Task data below:

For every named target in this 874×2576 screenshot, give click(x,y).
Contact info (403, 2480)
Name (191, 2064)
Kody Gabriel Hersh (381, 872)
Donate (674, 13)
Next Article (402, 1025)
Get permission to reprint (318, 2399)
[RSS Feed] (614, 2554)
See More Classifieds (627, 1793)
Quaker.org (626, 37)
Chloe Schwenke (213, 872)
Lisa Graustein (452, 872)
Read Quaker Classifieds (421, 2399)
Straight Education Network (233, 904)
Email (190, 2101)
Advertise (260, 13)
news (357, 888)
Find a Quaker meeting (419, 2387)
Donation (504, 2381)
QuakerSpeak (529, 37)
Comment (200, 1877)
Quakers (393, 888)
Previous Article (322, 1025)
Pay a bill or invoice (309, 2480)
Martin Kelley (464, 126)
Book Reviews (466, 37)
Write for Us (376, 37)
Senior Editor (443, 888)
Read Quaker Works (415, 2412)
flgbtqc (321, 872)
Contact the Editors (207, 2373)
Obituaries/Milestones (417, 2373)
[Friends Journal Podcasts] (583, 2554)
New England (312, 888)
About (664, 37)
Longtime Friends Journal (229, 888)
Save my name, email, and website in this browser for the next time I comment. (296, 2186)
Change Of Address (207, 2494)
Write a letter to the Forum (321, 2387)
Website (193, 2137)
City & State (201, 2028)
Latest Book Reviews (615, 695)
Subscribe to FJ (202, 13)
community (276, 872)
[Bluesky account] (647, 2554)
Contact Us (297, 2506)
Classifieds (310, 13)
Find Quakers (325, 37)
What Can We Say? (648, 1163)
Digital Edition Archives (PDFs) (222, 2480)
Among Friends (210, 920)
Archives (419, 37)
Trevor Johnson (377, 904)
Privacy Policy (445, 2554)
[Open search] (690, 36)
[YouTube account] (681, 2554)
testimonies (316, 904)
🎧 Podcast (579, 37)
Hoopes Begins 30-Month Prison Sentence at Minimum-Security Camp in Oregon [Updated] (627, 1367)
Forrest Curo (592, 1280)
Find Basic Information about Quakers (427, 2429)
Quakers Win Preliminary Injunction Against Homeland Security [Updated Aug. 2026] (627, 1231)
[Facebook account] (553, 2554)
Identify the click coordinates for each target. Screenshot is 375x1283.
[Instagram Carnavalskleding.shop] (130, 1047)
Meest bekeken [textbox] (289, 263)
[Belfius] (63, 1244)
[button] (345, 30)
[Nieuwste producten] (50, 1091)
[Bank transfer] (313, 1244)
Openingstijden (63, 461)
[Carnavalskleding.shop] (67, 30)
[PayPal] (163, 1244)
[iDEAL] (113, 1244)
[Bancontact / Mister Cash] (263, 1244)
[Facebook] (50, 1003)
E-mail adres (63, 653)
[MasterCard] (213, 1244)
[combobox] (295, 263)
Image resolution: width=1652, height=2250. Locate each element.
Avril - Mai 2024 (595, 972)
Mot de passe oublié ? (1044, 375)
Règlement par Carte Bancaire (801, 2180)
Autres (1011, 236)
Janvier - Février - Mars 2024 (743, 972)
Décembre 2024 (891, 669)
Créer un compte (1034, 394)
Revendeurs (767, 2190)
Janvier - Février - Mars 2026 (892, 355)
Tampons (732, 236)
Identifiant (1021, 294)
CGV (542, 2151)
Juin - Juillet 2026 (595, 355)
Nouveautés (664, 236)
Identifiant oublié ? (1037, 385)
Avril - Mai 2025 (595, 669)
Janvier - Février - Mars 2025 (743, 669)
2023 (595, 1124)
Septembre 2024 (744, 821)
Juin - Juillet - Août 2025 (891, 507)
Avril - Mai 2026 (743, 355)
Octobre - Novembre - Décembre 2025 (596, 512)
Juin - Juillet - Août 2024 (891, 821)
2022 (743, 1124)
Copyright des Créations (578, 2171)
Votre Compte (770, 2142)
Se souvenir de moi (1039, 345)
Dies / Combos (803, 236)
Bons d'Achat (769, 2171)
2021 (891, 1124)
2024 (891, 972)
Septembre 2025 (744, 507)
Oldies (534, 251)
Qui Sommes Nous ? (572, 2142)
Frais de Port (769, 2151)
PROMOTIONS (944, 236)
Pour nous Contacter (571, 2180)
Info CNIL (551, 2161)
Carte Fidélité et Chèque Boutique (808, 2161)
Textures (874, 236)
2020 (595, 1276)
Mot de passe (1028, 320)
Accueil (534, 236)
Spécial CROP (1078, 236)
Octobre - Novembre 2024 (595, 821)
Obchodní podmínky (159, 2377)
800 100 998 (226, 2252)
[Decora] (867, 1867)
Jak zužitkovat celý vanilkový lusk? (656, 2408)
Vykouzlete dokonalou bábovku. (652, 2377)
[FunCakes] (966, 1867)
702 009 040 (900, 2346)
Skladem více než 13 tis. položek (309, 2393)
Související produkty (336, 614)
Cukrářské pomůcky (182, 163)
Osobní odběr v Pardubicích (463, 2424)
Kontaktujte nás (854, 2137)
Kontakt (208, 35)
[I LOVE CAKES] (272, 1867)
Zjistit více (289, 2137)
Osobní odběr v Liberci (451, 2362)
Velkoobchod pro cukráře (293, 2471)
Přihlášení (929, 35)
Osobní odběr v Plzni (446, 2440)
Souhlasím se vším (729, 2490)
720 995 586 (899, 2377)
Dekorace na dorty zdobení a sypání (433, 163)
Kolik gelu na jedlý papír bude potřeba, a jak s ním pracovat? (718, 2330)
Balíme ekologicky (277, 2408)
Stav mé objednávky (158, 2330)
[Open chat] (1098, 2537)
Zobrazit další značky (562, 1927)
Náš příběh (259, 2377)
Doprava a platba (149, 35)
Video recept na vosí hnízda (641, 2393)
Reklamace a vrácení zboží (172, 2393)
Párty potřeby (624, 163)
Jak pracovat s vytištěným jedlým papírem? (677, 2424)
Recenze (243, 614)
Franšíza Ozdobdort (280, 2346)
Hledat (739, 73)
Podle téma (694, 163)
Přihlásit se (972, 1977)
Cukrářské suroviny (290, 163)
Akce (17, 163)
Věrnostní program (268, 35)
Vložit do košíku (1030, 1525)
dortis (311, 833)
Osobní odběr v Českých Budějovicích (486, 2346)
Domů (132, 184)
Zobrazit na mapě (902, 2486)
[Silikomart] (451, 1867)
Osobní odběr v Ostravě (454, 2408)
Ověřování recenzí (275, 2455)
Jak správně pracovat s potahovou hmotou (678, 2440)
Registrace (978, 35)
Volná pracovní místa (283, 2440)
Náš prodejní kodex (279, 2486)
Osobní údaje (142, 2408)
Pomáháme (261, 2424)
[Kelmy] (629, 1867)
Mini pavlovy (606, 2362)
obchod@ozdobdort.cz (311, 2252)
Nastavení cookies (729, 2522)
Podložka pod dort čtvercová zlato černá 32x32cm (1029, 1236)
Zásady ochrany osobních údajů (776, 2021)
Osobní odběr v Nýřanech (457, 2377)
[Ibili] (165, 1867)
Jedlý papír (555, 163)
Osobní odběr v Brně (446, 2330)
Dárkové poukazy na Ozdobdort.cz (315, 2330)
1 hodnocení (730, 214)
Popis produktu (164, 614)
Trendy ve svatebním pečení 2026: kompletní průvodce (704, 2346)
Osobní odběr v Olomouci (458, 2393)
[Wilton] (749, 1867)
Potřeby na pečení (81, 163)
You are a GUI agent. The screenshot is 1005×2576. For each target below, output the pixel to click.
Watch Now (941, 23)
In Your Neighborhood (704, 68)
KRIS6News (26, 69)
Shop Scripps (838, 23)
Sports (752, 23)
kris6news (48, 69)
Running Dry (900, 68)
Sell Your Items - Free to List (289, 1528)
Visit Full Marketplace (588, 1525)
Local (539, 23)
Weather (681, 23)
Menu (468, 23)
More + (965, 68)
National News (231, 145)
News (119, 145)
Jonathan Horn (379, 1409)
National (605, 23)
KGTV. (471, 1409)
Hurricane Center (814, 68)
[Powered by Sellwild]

End of Task data.

-- Your task --
A word-for-word copy of the entries, from the first line through the line containing "What Can We Say? (648, 1163)", is the whole answer.

-- Exercise response --
For every named target in this 874×2576 screenshot, give click(x,y).
Contact info (403, 2480)
Name (191, 2064)
Kody Gabriel Hersh (381, 872)
Donate (674, 13)
Next Article (402, 1025)
Get permission to reprint (318, 2399)
[RSS Feed] (614, 2554)
See More Classifieds (627, 1793)
Quaker.org (626, 37)
Chloe Schwenke (213, 872)
Lisa Graustein (452, 872)
Read Quaker Classifieds (421, 2399)
Straight Education Network (233, 904)
Email (190, 2101)
Advertise (260, 13)
news (357, 888)
Find a Quaker meeting (419, 2387)
Donation (504, 2381)
QuakerSpeak (529, 37)
Comment (200, 1877)
Quakers (393, 888)
Previous Article (322, 1025)
Pay a bill or invoice (309, 2480)
Martin Kelley (464, 126)
Book Reviews (466, 37)
Write for Us (376, 37)
Senior Editor (443, 888)
Read Quaker Works (415, 2412)
flgbtqc (321, 872)
Contact the Editors (207, 2373)
Obituaries/Milestones (417, 2373)
[Friends Journal Podcasts] (583, 2554)
New England (312, 888)
About (664, 37)
Longtime Friends Journal (229, 888)
Save my name, email, and website in this browser for the next time I comment. (296, 2186)
Change Of Address (207, 2494)
Write a letter to the Forum (321, 2387)
Website (193, 2137)
City & State (201, 2028)
Latest Book Reviews (615, 695)
Subscribe to FJ (202, 13)
community (276, 872)
[Bluesky account] (647, 2554)
Contact Us (297, 2506)
Classifieds (310, 13)
Find Quakers (325, 37)
What Can We Say? (648, 1163)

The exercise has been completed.